A cheese grater, several wooden spoons, an in-oven meat thermometer/timer. Basic spices and some good olive oil.

Tropical_Willie's avatar

Oven mitts, silicon mat for cookies ( start with simple ), thermometer for meat ( also instant thermometer ), whisks and spatula ( silicon are great ).

thorninmud's avatar

First and foremost, a digital scale, especially if you’re going to do much baking or pastry.

An immersion blender

janbb's avatar

Don’t know if you want to spring for them, but my Cuisinart food processor and Kitchen Aid mixmaster get used regularly.

coffeenut's avatar

A set of good knives…including a paring knife.

BarnacleBill's avatar

microplane
silicon baking mats
pizza stone
pizza cutter
small sieves
turkey forks/lifters
pastry and basting brushes

Cruiser's avatar

Pepper mill is a must.
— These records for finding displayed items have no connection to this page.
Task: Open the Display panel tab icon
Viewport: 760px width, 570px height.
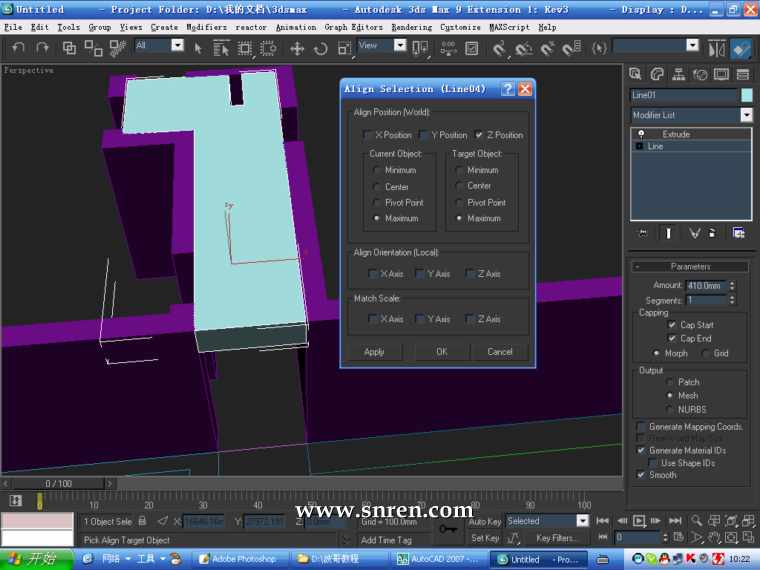Action: tap(721, 74)
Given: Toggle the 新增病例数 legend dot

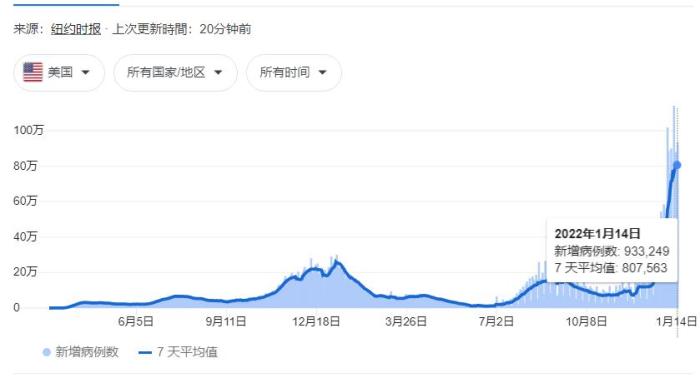Looking at the screenshot, I should pos(46,353).
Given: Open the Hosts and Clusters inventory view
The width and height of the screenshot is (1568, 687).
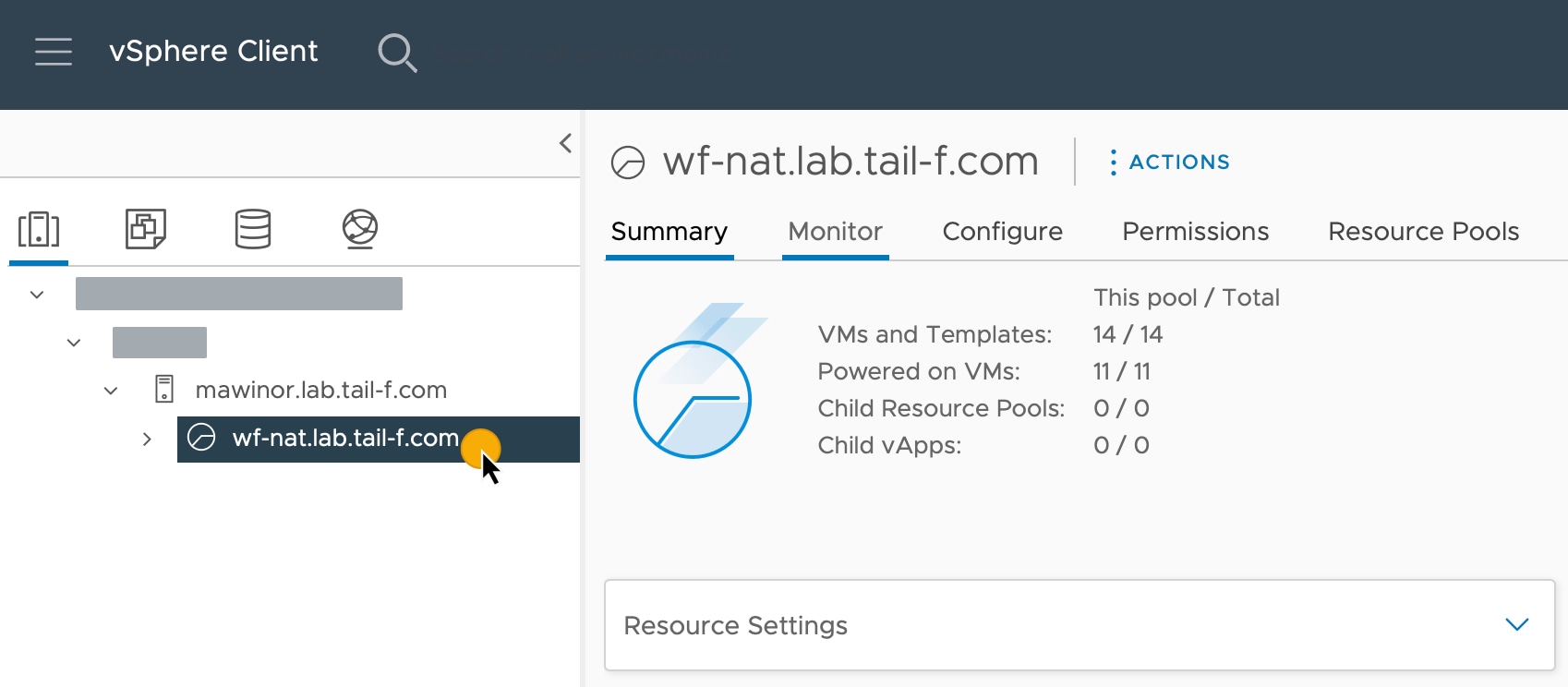Looking at the screenshot, I should point(38,230).
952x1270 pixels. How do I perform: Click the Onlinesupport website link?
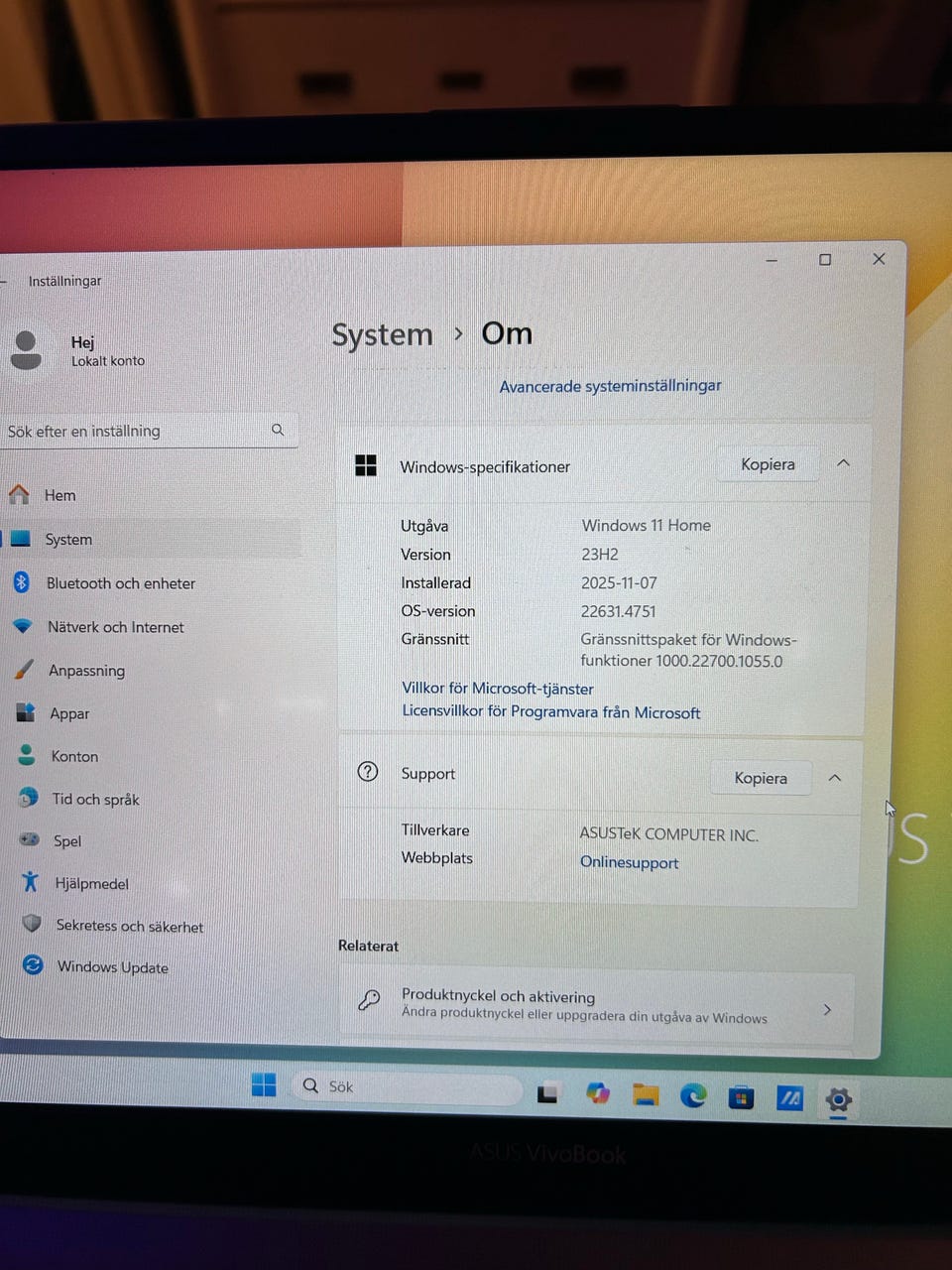click(629, 863)
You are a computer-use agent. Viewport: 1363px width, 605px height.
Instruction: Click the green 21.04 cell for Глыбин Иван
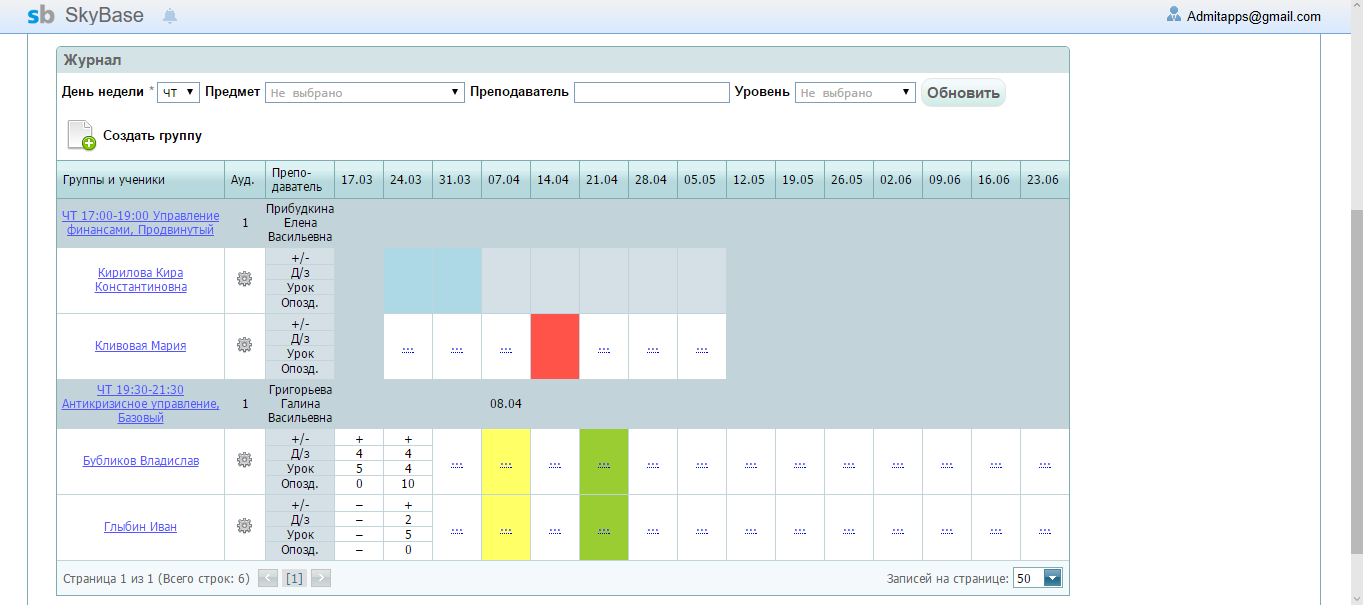click(x=603, y=527)
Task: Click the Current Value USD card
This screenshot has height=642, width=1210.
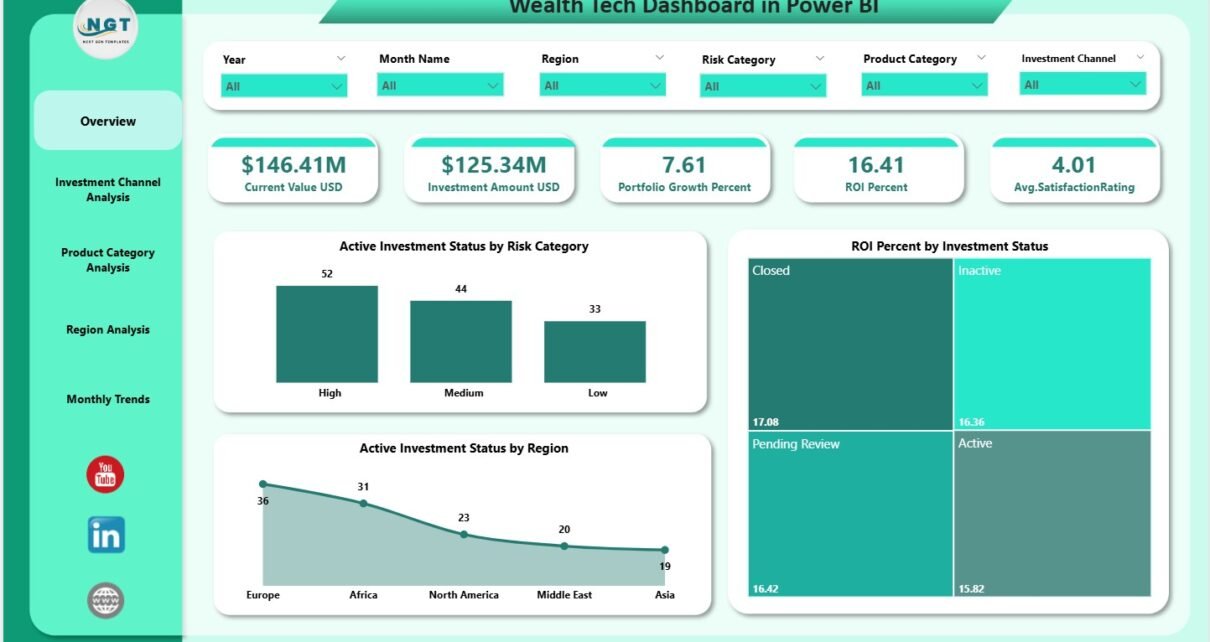Action: pyautogui.click(x=293, y=172)
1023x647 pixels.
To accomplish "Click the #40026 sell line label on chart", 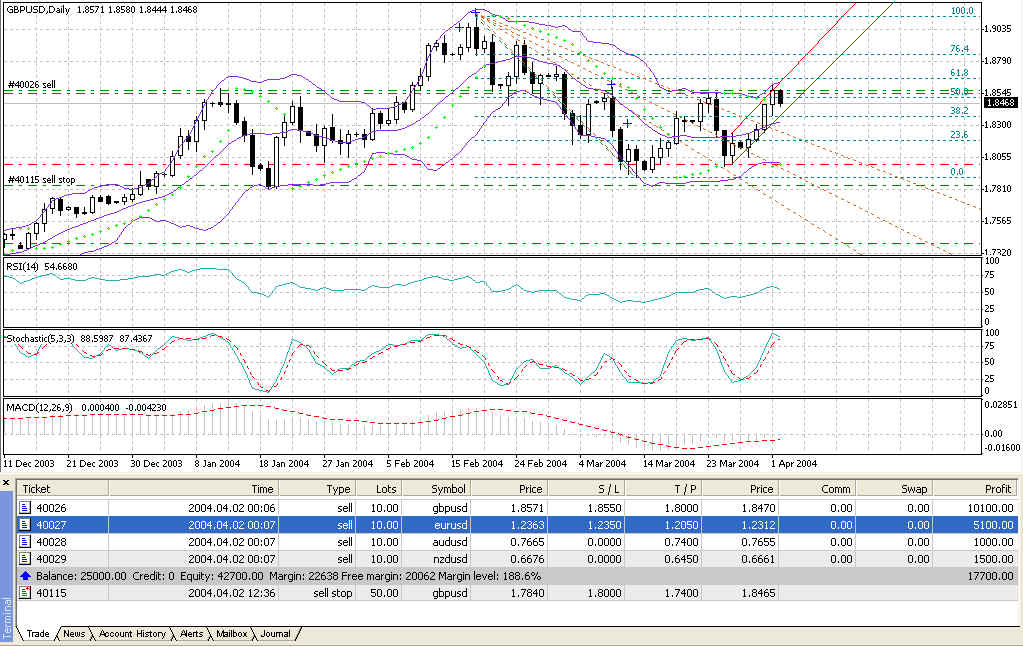I will (x=31, y=85).
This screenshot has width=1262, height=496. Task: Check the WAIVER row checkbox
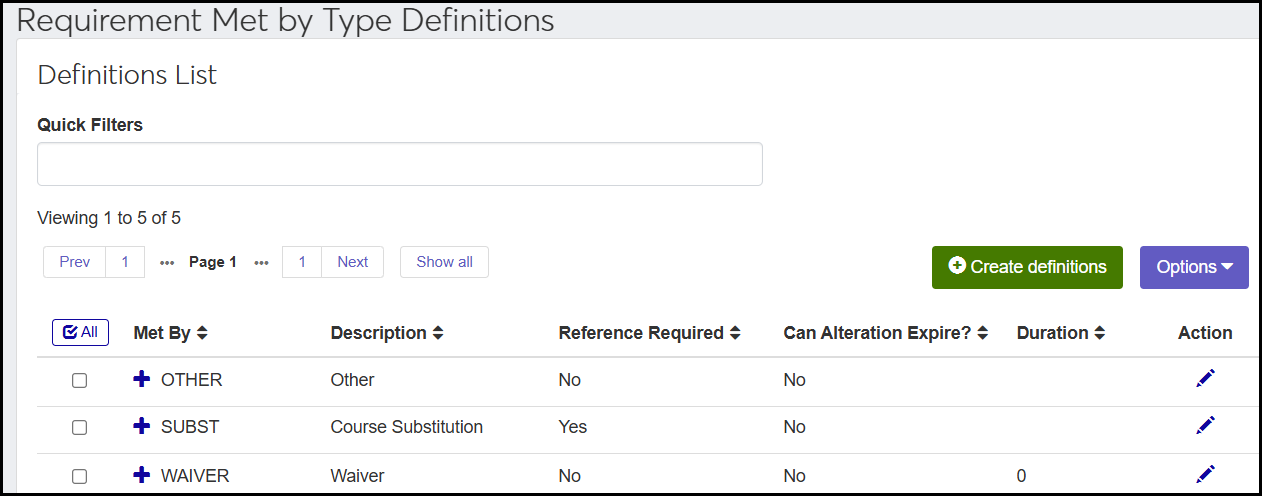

Garlic press, Sea Salt, good olive oil, Balsamic vinegar, and a good supply of fresh herbs.

Adirondackwannabe's avatar

You can have all the tools in the world and still suck as a cook. The best tool you’ll ever have is your sense of taste. Sample the stuff as you go and don’t ever serve anything without testing it first.

snowberry's avatar

If you like corn on the cob, don’t forget the corn cob holders.

A gravy strainer. Awesome for removing the fat off of meat broth. http://www.bonappetit.com/tipstools/tools/2009/11/gravy_strainer.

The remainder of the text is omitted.